Leur slogan « Femmes de chambre en colère, y en a marre de la galère ! » résonnait depuis vingt-deux mois, Porte de Clichy dans le 17e arrondissement de Paris. Aux termes d’une lutte inédite comprenant huit mois de grève, les femmes de chambre de l’hôtel Ibis des Batignolles, qui dénonçaient la précarité de leurs conditions de travail, ont obtenu gain de cause. Un accord définitif a été négocié mardi avec leur employeur, STN, un sous-traitant de nettoyage du groupe hôtelier Accor. « C’est un immense sentiment de fierté et de soulagement », a réagi auprès de ELLE, Tiziri Kandi, animatrice du syndicat des hôtels de prestige et économique (CGT-HPE), aux côtés des grévistes depuis le début de leur action.

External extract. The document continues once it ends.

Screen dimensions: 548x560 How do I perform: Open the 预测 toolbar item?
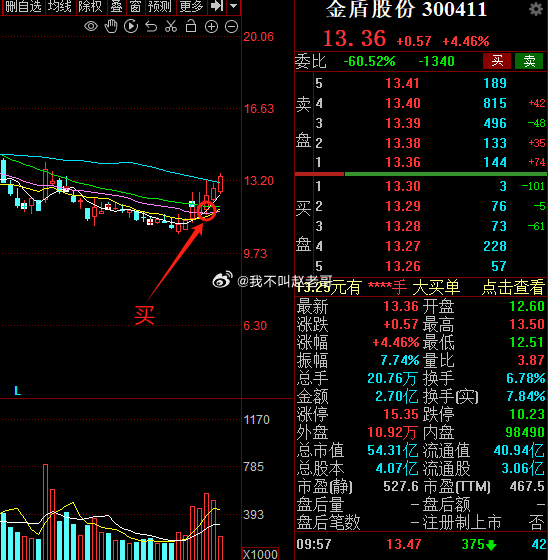point(160,6)
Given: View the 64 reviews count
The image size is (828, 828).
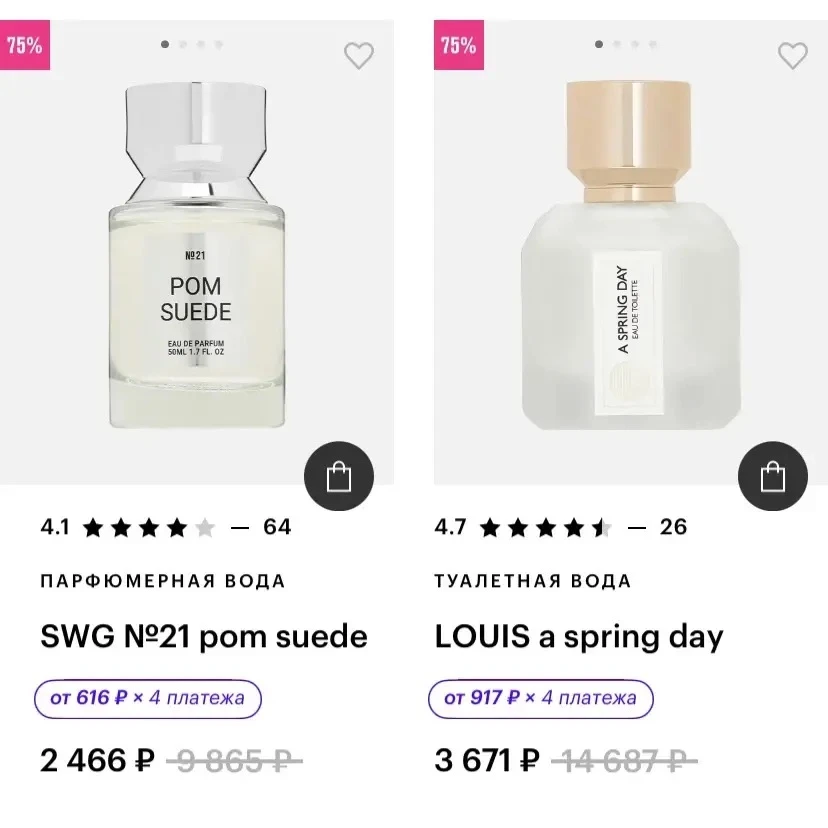Looking at the screenshot, I should click(x=277, y=527).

« Cette lutte a été une aventure humaine hors norme »
Elles étaient mobilisées depuis le 17 juillet 2019. Travaillant depuis plusieurs années au sein du deuxième plus grand Ibis de France, une vingtaine de femmes de chambre de l’hôtel des Batignolles dénonçaient les cadences infernales pour nettoyer les 700 chambres de l’établissement trois étoiles. Le changement des draps, l’aspirateur et la salle de bain d’une chambre devaient être réalisés en une quinzaine de minutes maximum. Un rythme impossible à tenir.
Soutenues par la CGT-HPE, les salariées souhaitaient une diminution des cadences, une revalorisation de leur salaire et le paiement de leurs heures supplémentaires. Elles réclamaient également leur intégration au sein du groupe Accor, afin d’avoir un statut plus protecteur que leur contrat précaire avec le sous-traitant STN.

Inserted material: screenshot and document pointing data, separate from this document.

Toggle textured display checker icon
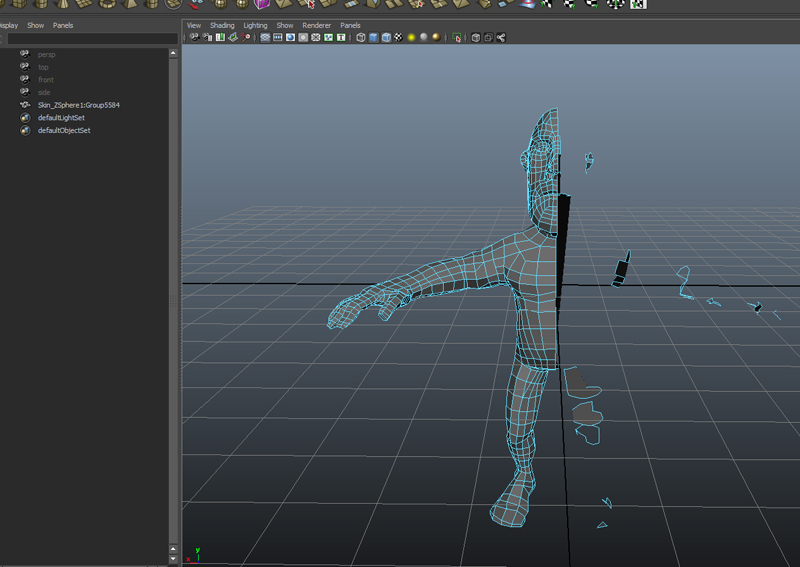 point(398,38)
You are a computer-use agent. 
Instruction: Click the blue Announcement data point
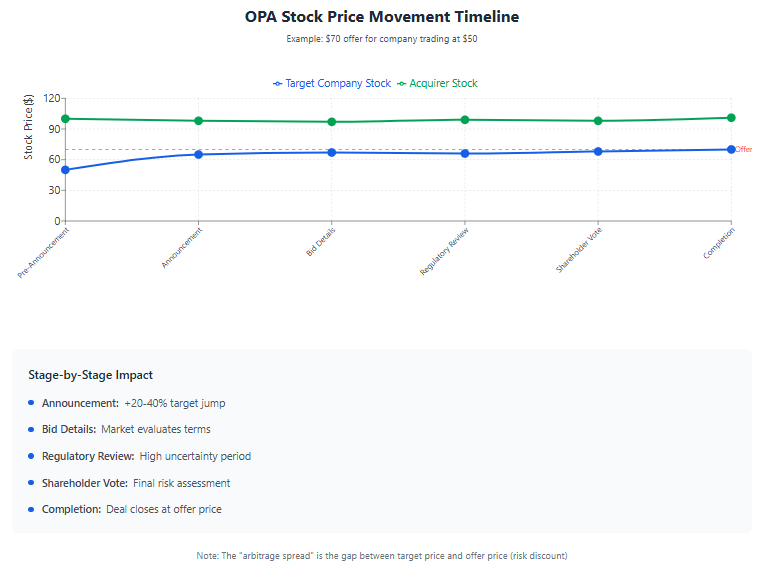(199, 155)
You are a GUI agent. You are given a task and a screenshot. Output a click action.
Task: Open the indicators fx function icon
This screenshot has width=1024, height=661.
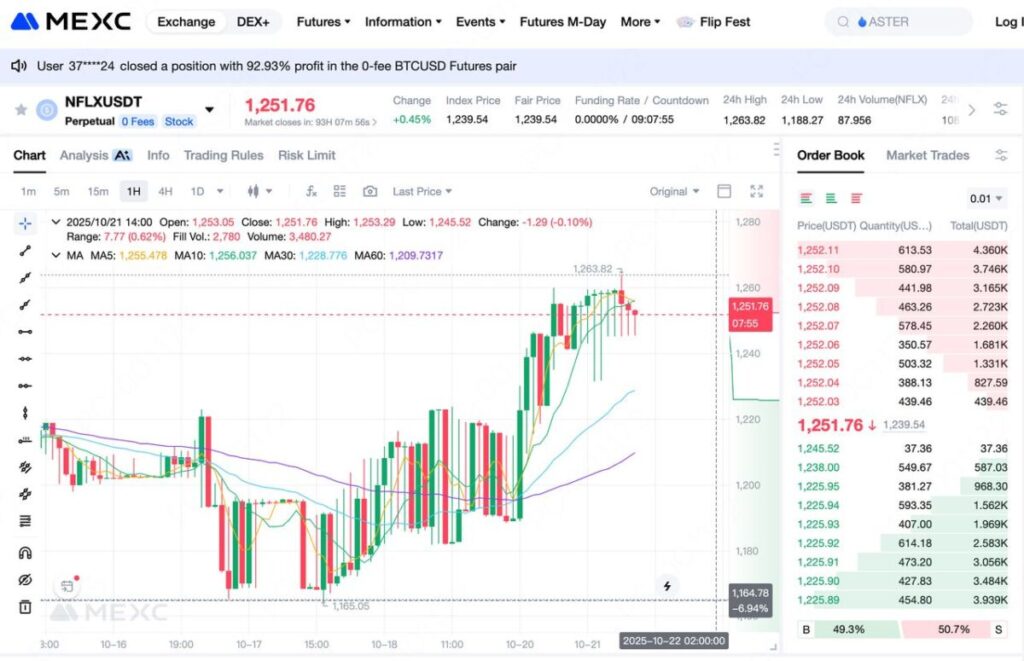[311, 191]
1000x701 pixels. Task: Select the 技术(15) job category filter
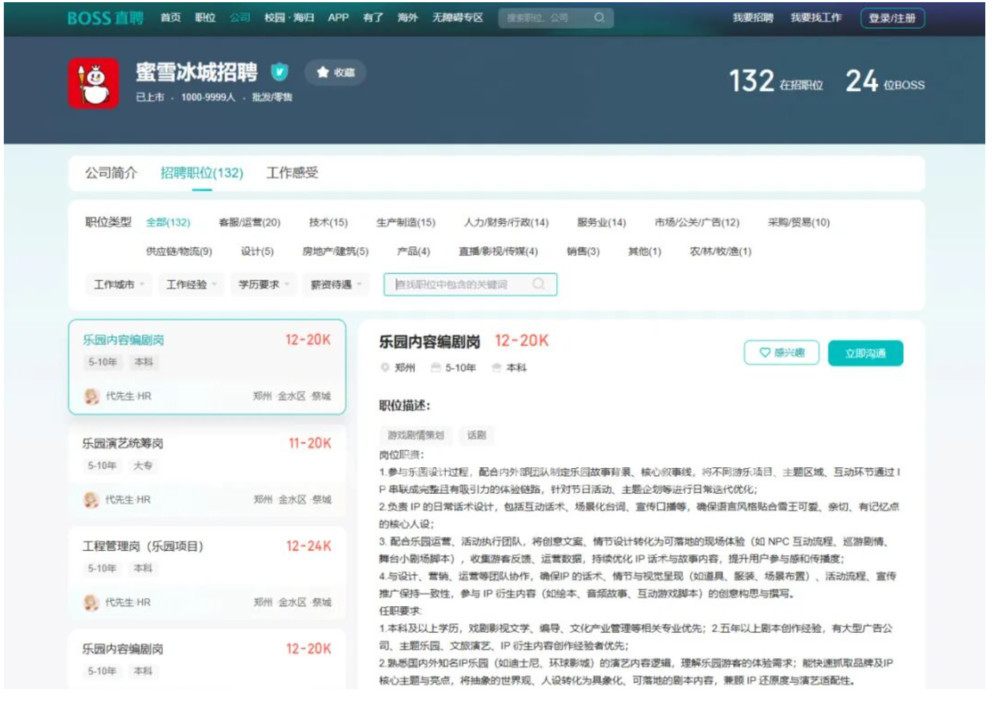[x=328, y=223]
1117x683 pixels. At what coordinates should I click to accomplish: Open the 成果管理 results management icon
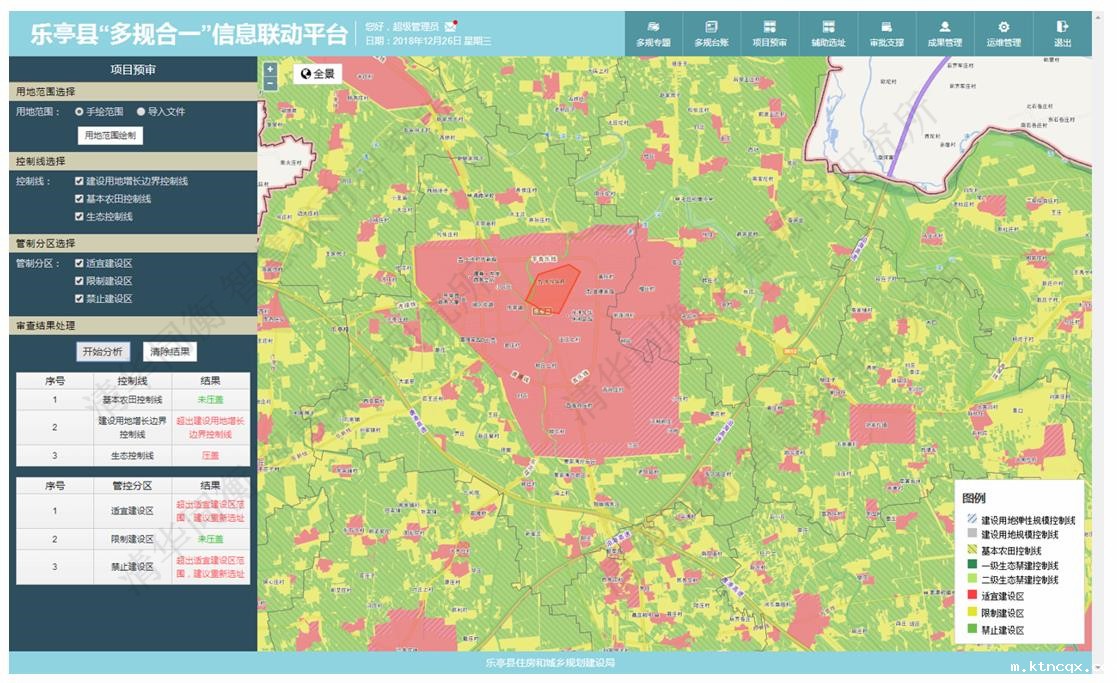coord(944,27)
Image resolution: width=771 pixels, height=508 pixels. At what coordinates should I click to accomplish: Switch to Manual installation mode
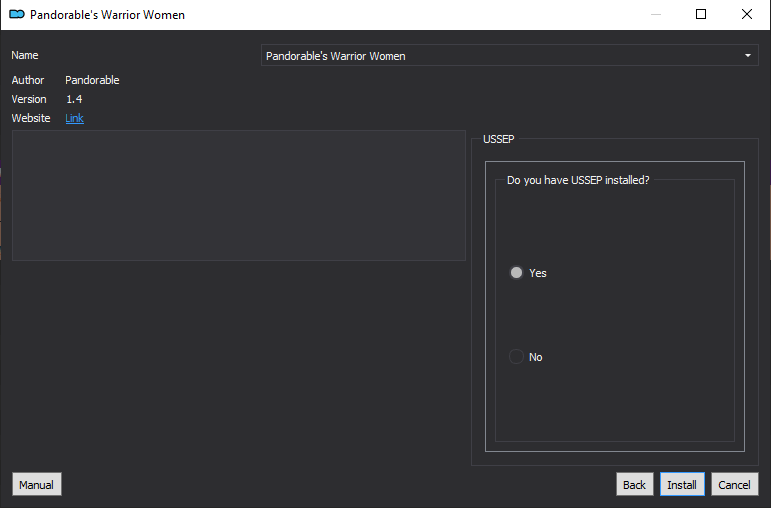(x=37, y=484)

Malgré le froid, la fatigue, puis la pandémie du covid-19, elles ont tenu bon. « On savait qu’en s’attaquant au sixième plus grand groupe hôtelier à l’échelle mondiale, le conflit ne durerait pas un mois ou deux », indique Tiziri Kandi. Pour tenir sur le long terme, les femmes de chambres se sont organisées. En parallèle des négociations, elles ont mené de nombreuses opérations sur le terrain : elles étaient plusieurs fois par semaine devant le parvis de l’hôtel, elles ont rejoint d’autres camarades en lutte lors de manifestations et ont occupé les halls de plusieurs hôtels du groupe, toujours dans la joie et la bonne humeur. « La solidarité tout le long de la lutte a été exceptionnelle. Il y a eu des moments durs. Cette lutte a été une aventure humaine hors norme. »

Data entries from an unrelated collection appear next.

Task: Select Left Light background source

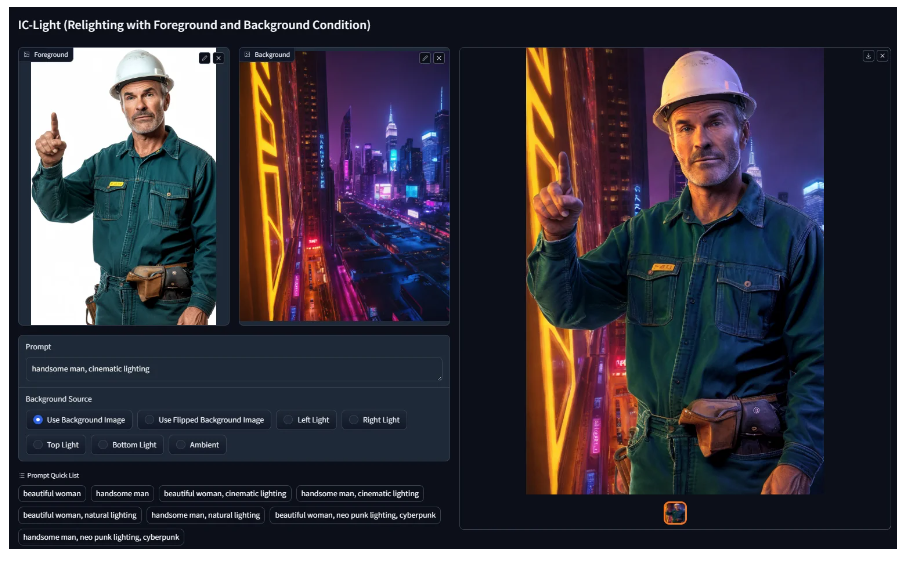Action: coord(289,420)
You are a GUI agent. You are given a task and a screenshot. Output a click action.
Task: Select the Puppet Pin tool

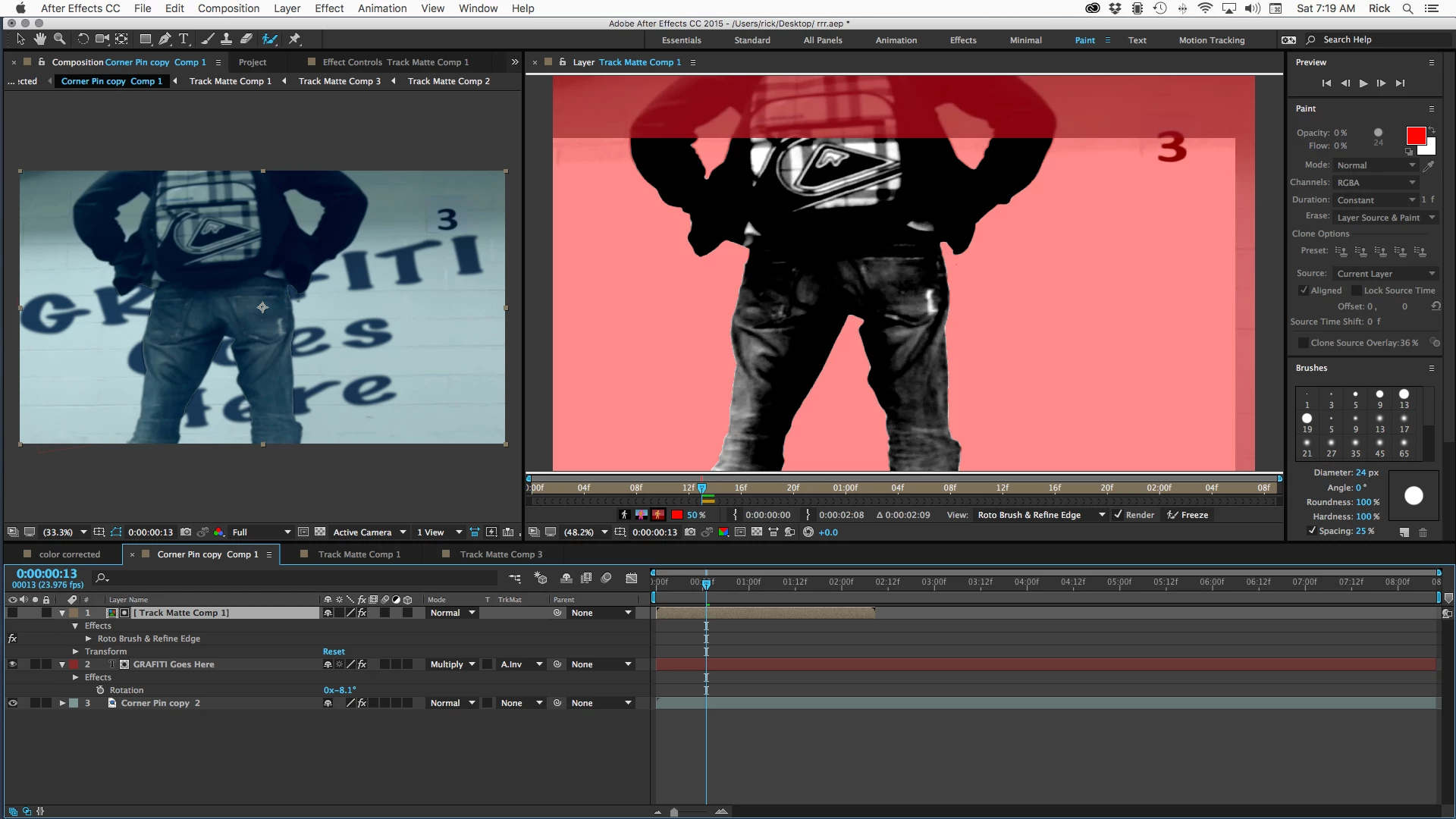295,39
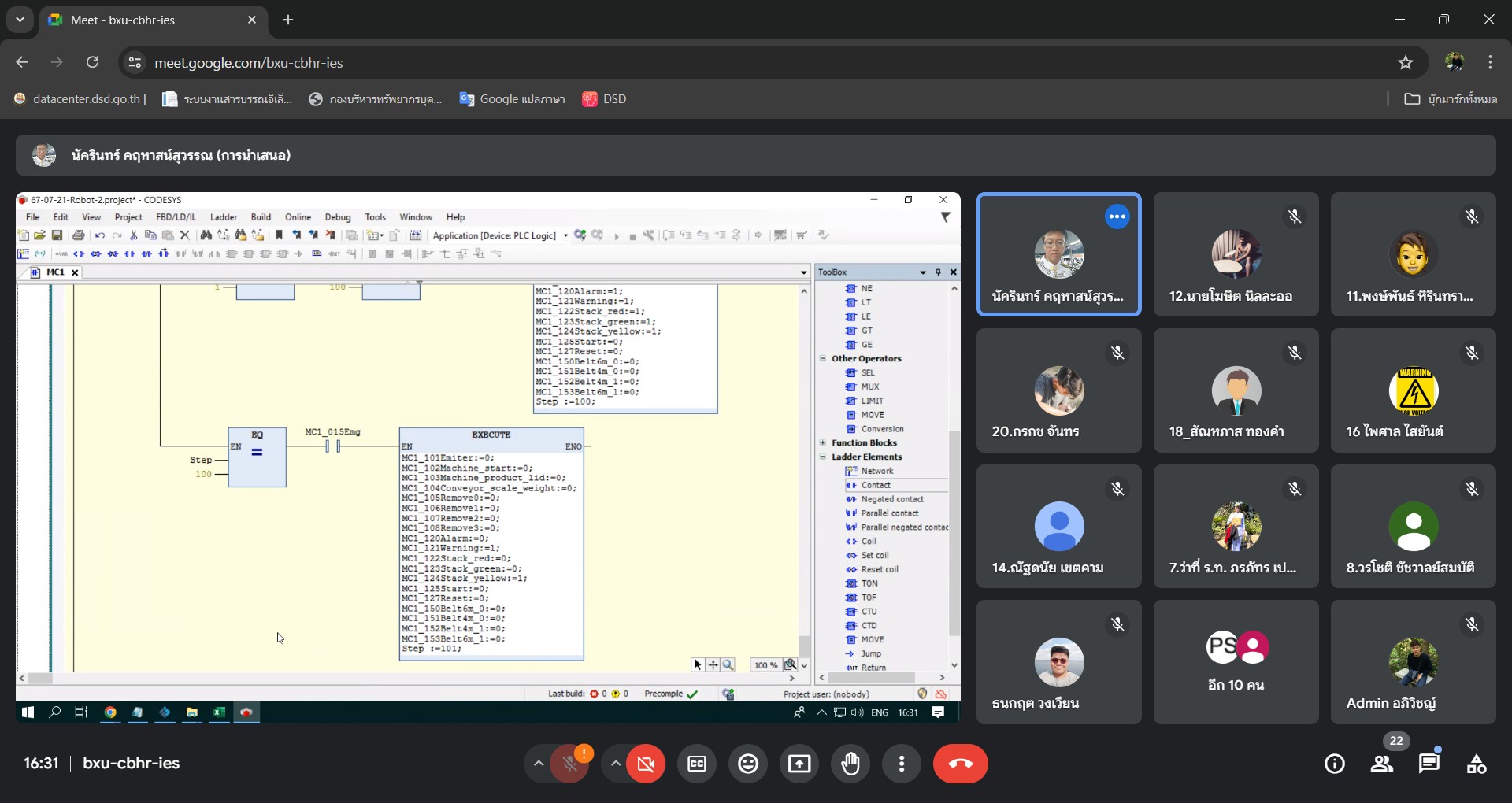
Task: Open the emoji reactions panel
Action: tap(748, 764)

Revalorisations salariales et meilleures conditions de travail
Si elles n’ont pas obtenu leur intégration comme salariées au sein du groupe Accor, les femmes de chambre de l’hôtel Ibis des Batignolles ont obtenu satisfaction sur une grande partie de leurs revendications. Selon la CGT-HPE qui a négocié l’accord signé mardi, elles ont décroché une requalification de leur contrat en contrat à durée indéterminée auprès de leur employeur STN, des revalorisation salariales d’un montant allant de 250 à 500 euros par mois, une augmentation de qualification, une prime de panier équivalente aux salariés du groupe Accor, la réintégration de deux employées dont les contrats avaient été rompus pendant la grève ou encore la prise en charge du nettoyage de leur tenue.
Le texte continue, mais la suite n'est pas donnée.